LagrangeEuler said:
Well, this is a representation of ##Z_2## group. So it needs to be a group. If I write just Caley table it is confusing. Because of that, I asked the question. Your answers till now were not helpful.
There is no such thing as a Cayley table for a representation.

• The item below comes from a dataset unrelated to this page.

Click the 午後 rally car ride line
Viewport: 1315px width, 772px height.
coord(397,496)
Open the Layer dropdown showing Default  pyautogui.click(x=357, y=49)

The Cayley table for ##\mathbb{Z}_2## is
\begin{array}{l|*{5}{l}}
+ & 0 & 1 \\
\hline
0 & 0 & 1 \\
\hline
1 & 1 & 0 \\
\end{array}
As I said earlier, a representation is a group homomorphism ##D\, : \,\mathbb{Z}_2\longrightarrow \operatorname{Aut}(S)## with a set ##S##. Let's assume for simplicity that ##S## is finite, say ##S=\{s_1,\ldots,s_n\}.## Then ##D(0)=\operatorname{id}_S=1## so ##D(0)(s_k)=s_k##. ##D(1)=\sigma## is then a permutation of ##S## and since ##\sigma^2=\sigma\cdot\sigma=D(1)\cdot D(1)=D(1+1)=D(0)=1## it is of order two. The only table I see here is to write
\begin{align*}
D\, : \,\mathbb{Z}_2 &\longrightarrow \operatorname{S}_n\\
0&\longmapsto \operatorname{id}_S = (s_k\longmapsto s_k)\\
1&\longmapsto \sigma=(s_k\longmapsto \sigma(s_k))
\end{align*}
I have the impression that you identified ##0\in \mathbb{Z}_2## with ##\operatorname{id}_S## and ##1\in \mathbb{Z}_2## with ##\sigma\in \operatorname{S}_n## but why? They are in different groups and as such different elements. Since the kernel of ##D## is a subgroup of ##\mathbb{Z}_2##, we don't have many choices. Either this kernel is ##\{0\}## in which case we have a faithful representation and ##\operatorname{Aut}(S)=S_n \trianglerighteq D(\mathbb{Z}_2)\cong \mathbb{Z}_2,## or we have the trivial representation ##D(0)=D(1)=\operatorname{id}_S##.